§ DATA

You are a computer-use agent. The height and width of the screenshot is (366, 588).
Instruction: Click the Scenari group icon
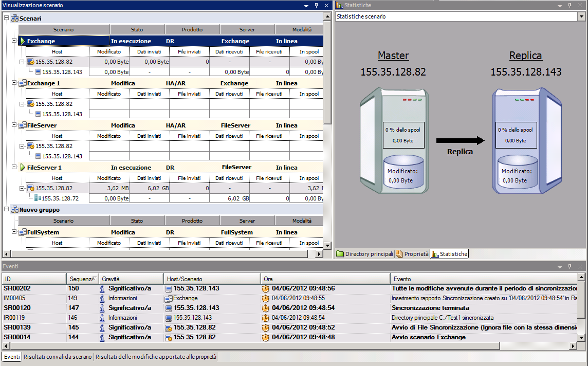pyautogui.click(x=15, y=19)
...
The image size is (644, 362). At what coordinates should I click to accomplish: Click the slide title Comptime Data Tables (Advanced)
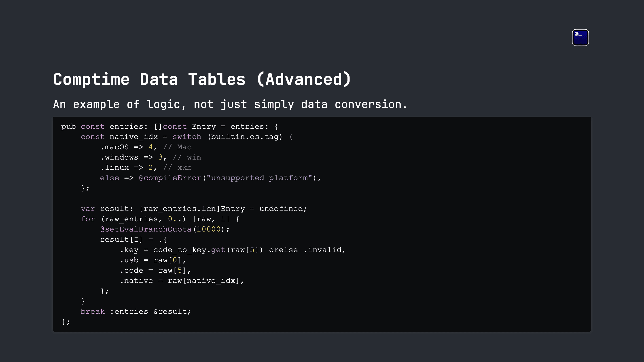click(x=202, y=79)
---
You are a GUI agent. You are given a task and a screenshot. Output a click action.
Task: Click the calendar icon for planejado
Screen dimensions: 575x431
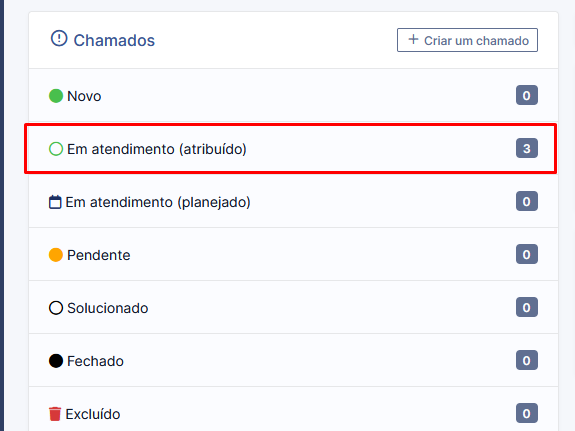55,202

§ REQUIRED ACTION
Your answer should be a single number: the count of lines in the listing that hold the word "agent".

§ PROBLEM SOLUTION
2